• Text:
★ ★ ★
Please, this season Peyton Manning would have been a BARGAIN for the Colts at $28 million. He has been worth twice that in Denver.
Be honest, Colts fans: Heading into the playoffs, would you rather have Peyton or Luck? Peyton, obviously. Now the tougher question: After what you've seen from Peyton this season, Peyton or Luck for the next three seasons? Sorry, it's Peyton.
Obviously, he has proven he can take hits and bounce right back up. He will play the next three seasons at 37, 38 and 39. Brett Favre had his greatest season at 40, when he threw 33 touchdown passes to just seven interceptions and carried the Vikings to within an overtime in New Orleans of the Super Bowl.
Please don't try to convince me Luck sets you up for a much brighter future. In this league, the future must always be now. Four years is an NFL eternity, and Peyton Manning would've given the Colts a better chance to win the Super Bowl this season and each of the next three.
★ ★ ★
• Input data:
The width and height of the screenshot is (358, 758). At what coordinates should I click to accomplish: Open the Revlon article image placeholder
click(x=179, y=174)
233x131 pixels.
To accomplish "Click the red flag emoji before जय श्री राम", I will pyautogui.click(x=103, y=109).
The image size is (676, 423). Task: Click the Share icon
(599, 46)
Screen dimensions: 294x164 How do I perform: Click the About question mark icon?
★ ★ ★
• Work request:
Answer these questions about the commentary on Peyton Manning.
(a) At what salary would Peyton Manning have been a bargain for the Colts this season?
(b) At what ages will Peyton Manning play the next three seasons?
(c) How many touchdown passes did Brett Favre throw in his greatest season?

• Solution to this problem:
(a) $28 million
(b) 37, 38 and 39
(c) 33